Officials summoned reporters after the attack in the early hours to visit the two damaged buildings which they said housed internal security forces and Libya's anti-corruption agency. One building was in flames.
"We believe that NATO has been misled to destroy files on their corruption cases," said Ibrahim, the government spokesman. Ambulances were at the scene of the buildings on either side of a street although there was no sign of any casualties.
Thousands have been killed in the conflict, the bloodiest of the revolts during what has been called the "Arab Spring."
NATO, which has been hitting targets in Libya for nearly two months, appeared to step up its bombing campaign on Monday with strikes in several towns and cities including Tripoli, according to Libyan state television and rebels.

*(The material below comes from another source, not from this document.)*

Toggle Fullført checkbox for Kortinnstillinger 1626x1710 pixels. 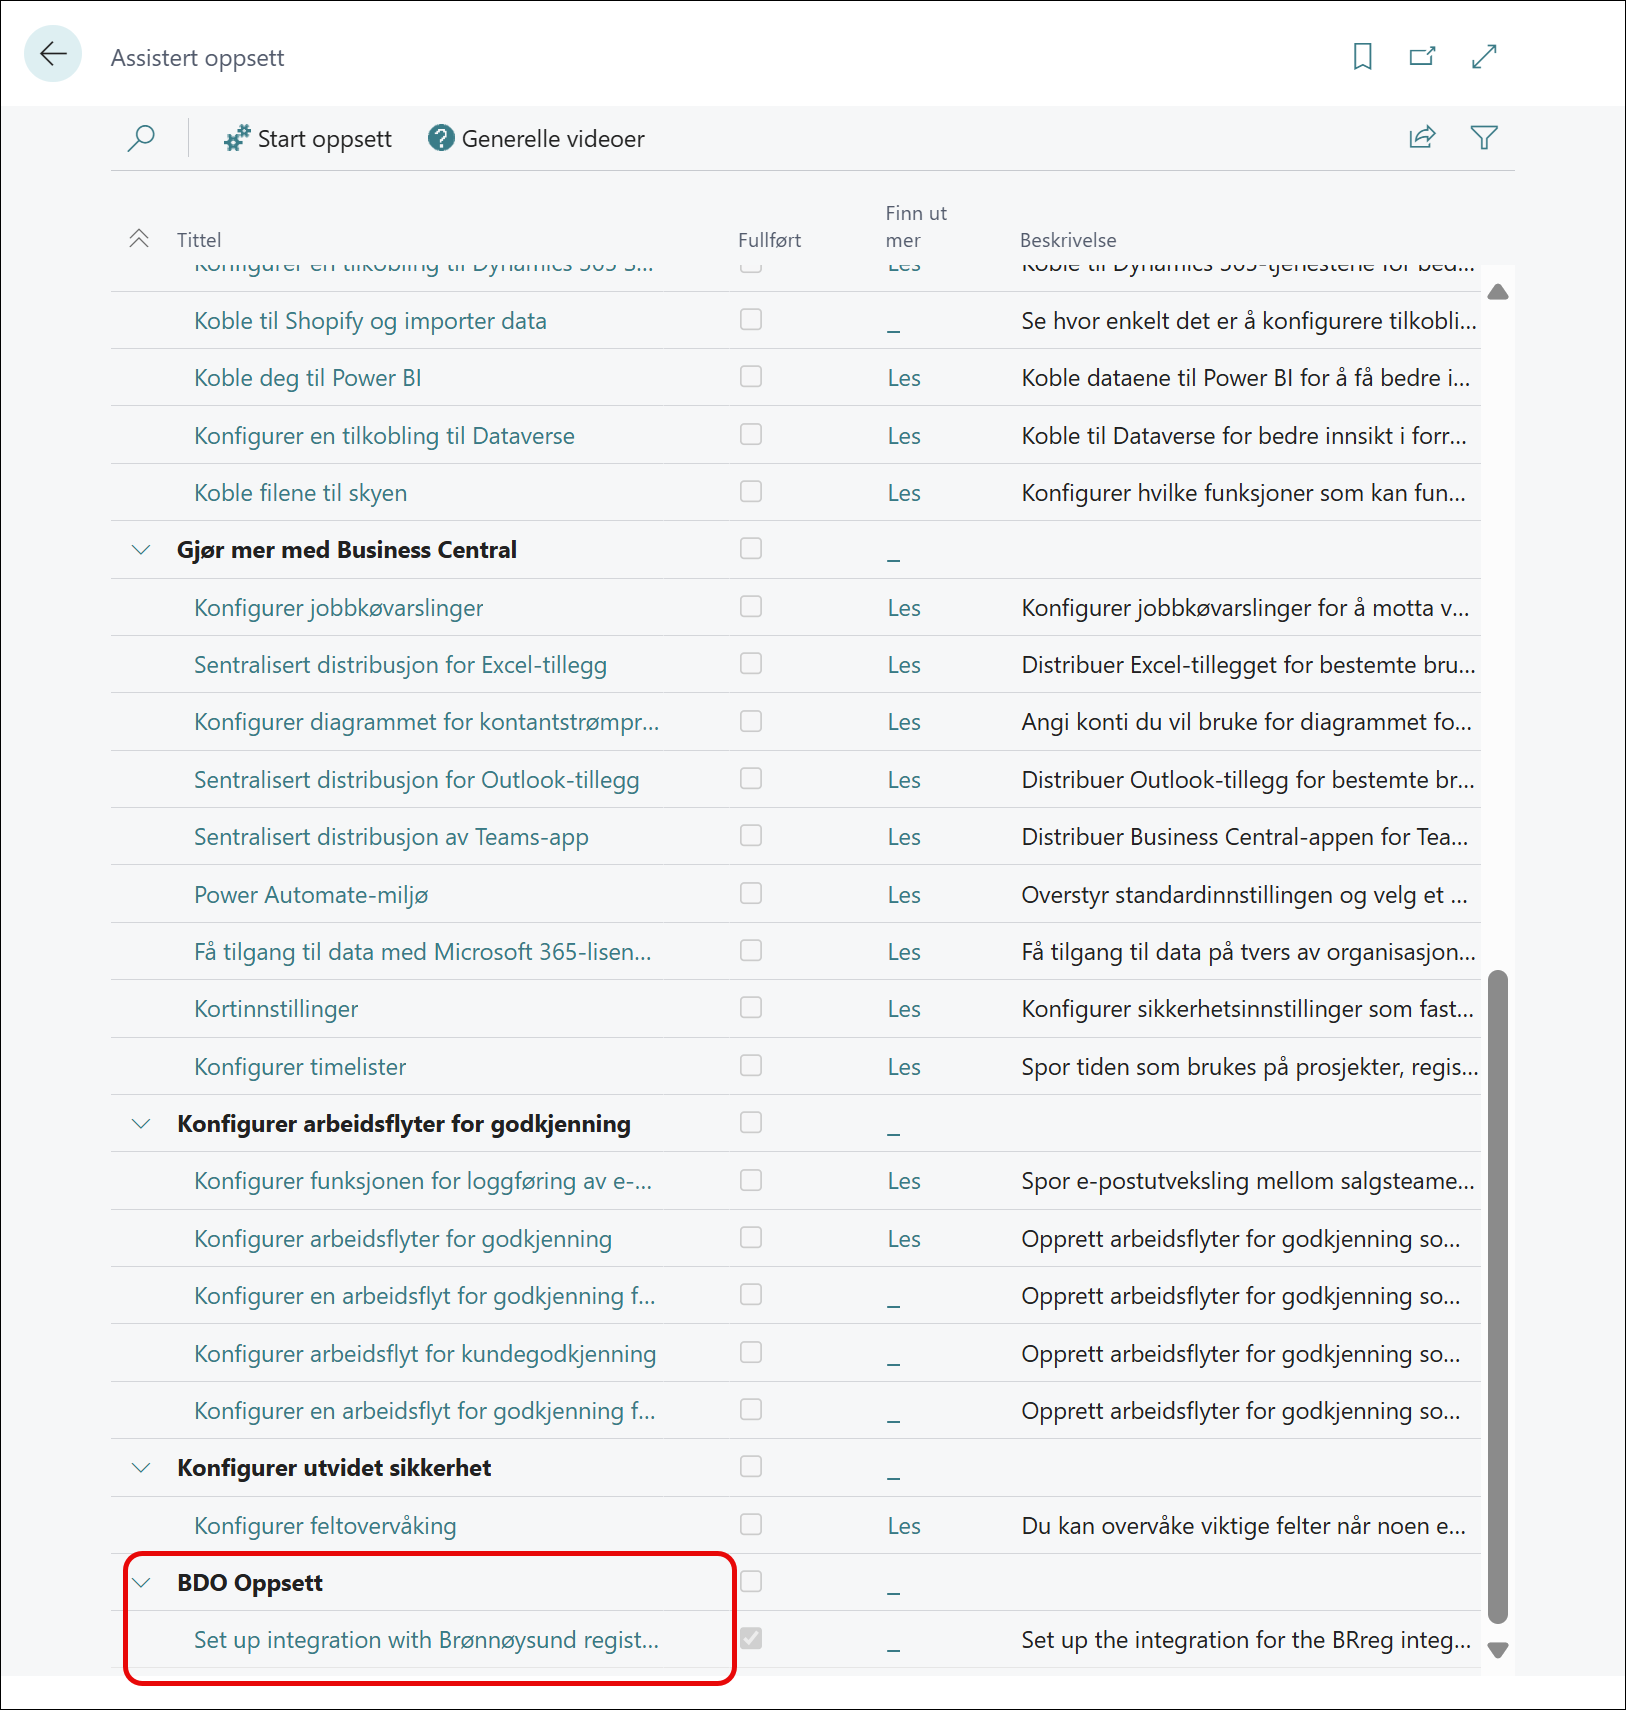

A Reuters photographer at the Dehiba-Wazin border crossing between Libya and Tunisia said rebels holding the Libyan side of the crossing were starting to pull back into Tunisian territory in anticipation of an attack by pro-Gadhafi forces.
The photographer and a local resident said on Tuesday shells landed near the crossing, including some that hit Tunisian soil.
They also said they heard heavy shelling around the Libyan village of Ghezaya in the mountains close to the crossing.
"Several shells have landed from the Ghezaya mountain. Some of them fell on Tunisian territory," said the local resident, who did not want to be identified.